[Recorded data]
————————

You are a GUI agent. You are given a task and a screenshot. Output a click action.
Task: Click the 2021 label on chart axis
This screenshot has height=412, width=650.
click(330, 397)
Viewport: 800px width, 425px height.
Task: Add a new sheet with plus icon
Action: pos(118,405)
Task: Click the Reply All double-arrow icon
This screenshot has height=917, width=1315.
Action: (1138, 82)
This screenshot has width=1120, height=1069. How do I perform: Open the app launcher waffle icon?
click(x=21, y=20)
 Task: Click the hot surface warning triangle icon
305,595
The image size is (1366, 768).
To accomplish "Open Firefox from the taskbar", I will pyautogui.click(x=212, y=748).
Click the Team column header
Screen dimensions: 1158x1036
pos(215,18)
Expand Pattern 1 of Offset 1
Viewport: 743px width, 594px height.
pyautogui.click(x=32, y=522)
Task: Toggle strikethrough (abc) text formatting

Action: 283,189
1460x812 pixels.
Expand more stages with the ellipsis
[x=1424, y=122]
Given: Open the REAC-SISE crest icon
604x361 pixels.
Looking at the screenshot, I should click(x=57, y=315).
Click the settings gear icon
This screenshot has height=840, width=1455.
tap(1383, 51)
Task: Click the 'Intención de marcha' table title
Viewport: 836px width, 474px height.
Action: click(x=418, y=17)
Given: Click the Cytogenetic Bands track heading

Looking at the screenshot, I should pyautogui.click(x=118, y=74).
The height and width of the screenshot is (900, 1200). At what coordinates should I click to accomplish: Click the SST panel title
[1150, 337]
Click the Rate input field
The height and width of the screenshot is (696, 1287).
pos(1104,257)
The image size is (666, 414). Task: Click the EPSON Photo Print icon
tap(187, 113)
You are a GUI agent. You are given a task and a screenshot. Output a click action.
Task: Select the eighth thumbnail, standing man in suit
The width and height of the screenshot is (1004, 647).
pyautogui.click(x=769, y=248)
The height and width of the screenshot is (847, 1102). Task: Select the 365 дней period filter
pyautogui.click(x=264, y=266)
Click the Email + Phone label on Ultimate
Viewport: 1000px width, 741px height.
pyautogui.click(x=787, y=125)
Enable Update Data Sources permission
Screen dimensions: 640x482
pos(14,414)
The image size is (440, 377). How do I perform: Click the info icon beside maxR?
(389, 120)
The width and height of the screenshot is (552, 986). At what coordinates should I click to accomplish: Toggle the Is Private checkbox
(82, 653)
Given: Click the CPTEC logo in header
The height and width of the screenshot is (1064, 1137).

————————

- [WORK INSTRUCTION]: Please give an exact copy of the entries above, from the line with "Task: Click the 2021 label on chart axis" down to the line with "Task: Click the Reply All double-arrow icon", inclusive, and nothing else.

- [TASK RESPONSE]:
Task: Click the 2021 label on chart axis
This screenshot has height=412, width=650.
click(330, 397)
Viewport: 800px width, 425px height.
Task: Add a new sheet with plus icon
Action: pos(118,405)
Task: Click the Reply All double-arrow icon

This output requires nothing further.